Collected data
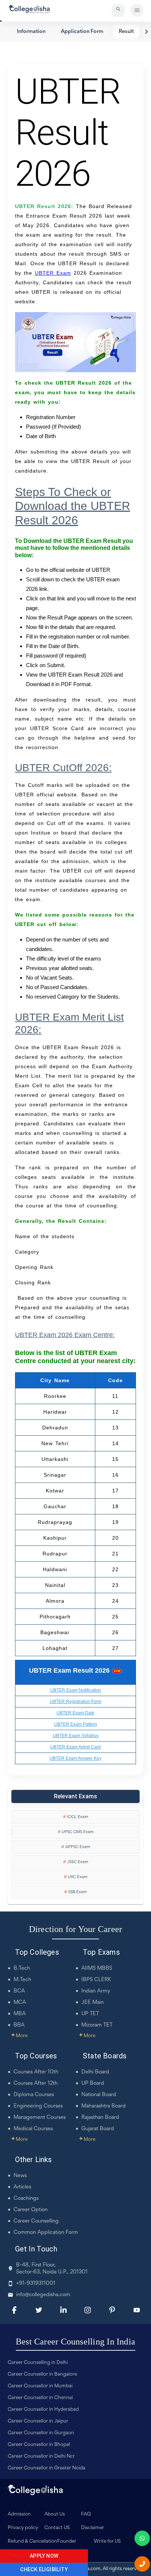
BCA (19, 1991)
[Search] (118, 10)
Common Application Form (46, 2232)
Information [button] (31, 31)
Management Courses (40, 2117)
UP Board (92, 2083)
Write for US (107, 2541)
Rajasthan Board (100, 2117)
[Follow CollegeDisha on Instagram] (87, 2310)
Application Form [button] (82, 31)
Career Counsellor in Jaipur (38, 2421)
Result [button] (126, 31)
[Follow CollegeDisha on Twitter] (38, 2310)
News (20, 2175)
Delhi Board (95, 2072)
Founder (66, 2541)
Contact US (57, 2528)
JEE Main (92, 2002)
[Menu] (136, 10)
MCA (20, 2002)
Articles (22, 2187)
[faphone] (142, 2564)
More (19, 2036)
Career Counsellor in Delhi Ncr (41, 2456)
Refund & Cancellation (32, 2541)
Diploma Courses (34, 2094)
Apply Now (44, 2556)
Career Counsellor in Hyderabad (43, 2409)
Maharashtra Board (103, 2106)
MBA (20, 2013)
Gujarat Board (97, 2129)
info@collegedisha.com (43, 2294)
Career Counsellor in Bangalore (42, 2374)
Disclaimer (92, 2528)
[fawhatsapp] (142, 2538)
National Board (98, 2094)
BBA (19, 2025)
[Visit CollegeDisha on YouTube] (136, 2310)
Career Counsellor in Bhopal (39, 2445)
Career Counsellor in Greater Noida (46, 2468)
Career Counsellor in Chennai (40, 2398)
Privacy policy (23, 2528)
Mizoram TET (97, 2025)
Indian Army (95, 1991)
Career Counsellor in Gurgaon (41, 2433)
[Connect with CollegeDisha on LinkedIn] (63, 2310)
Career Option (31, 2209)
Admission (19, 2514)
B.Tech (22, 1968)
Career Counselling (36, 2221)
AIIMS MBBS (96, 1968)
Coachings (26, 2198)
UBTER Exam (53, 273)
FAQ (86, 2514)
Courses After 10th (36, 2072)
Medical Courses (33, 2129)
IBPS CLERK (96, 1979)
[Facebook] (14, 2310)
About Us (54, 2514)
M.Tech (22, 1979)
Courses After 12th (36, 2083)
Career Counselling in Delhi (38, 2363)
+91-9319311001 (35, 2283)
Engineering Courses (38, 2106)
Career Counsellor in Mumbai (40, 2386)
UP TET (90, 2013)
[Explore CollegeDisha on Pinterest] (112, 2310)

### PROBLEM REQUIREMENTS:
Repeat the records above word for word. Pictures stay out of the copy.

### RESPONSE FOR THIS EXERCISE:
BCA (19, 1991)
[Search] (118, 10)
Common Application Form (46, 2232)
Information [button] (31, 31)
Management Courses (40, 2117)
UP Board (92, 2083)
Write for US (107, 2541)
Rajasthan Board (100, 2117)
[Follow CollegeDisha on Instagram] (87, 2310)
Application Form [button] (82, 31)
Career Counsellor in Jaipur (38, 2421)
Result [button] (126, 31)
[Follow CollegeDisha on Twitter] (38, 2310)
News (20, 2175)
Delhi Board (95, 2072)
Founder (66, 2541)
Contact US (57, 2528)
JEE Main (92, 2002)
[Menu] (136, 10)
MCA (20, 2002)
Articles (22, 2187)
[faphone] (142, 2564)
More (19, 2036)
Career Counsellor in Delhi Ncr (41, 2456)
Refund & Cancellation (32, 2541)
Diploma Courses (34, 2094)
Apply Now (44, 2556)
Career Counsellor in Hyderabad (43, 2409)
Maharashtra Board (103, 2106)
MBA (20, 2013)
Gujarat Board (97, 2129)
info@collegedisha.com (43, 2294)
Career Counsellor in Bangalore (42, 2374)
Disclaimer (92, 2528)
[fawhatsapp] (142, 2538)
National Board (98, 2094)
BBA (19, 2025)
[Visit CollegeDisha on YouTube] (136, 2310)
Career Counsellor in Bhopal (39, 2445)
Career Counsellor in Greater Noida (46, 2468)
Career Counsellor in Chennai (40, 2398)
Privacy policy (23, 2528)
Mizoram TET (97, 2025)
Indian Army (95, 1991)
Career Counsellor in Gurgaon (41, 2433)
[Connect with CollegeDisha on LinkedIn] (63, 2310)
Career Option (31, 2209)
Admission (19, 2514)
B.Tech (22, 1968)
Career Counselling (36, 2221)
AIIMS MBBS (96, 1968)
Coachings (26, 2198)
UBTER Exam (53, 273)
FAQ (86, 2514)
Courses After 10th (36, 2072)
Medical Courses (33, 2129)
IBPS CLERK (96, 1979)
[Facebook] (14, 2310)
About Us (54, 2514)
M.Tech (22, 1979)
Courses After 12th (36, 2083)
Career Counselling in Delhi (38, 2363)
+91-9319311001 (35, 2283)
Engineering Courses (38, 2106)
Career Counsellor in Mumbai (40, 2386)
UP TET (90, 2013)
[Explore CollegeDisha on Pinterest] (112, 2310)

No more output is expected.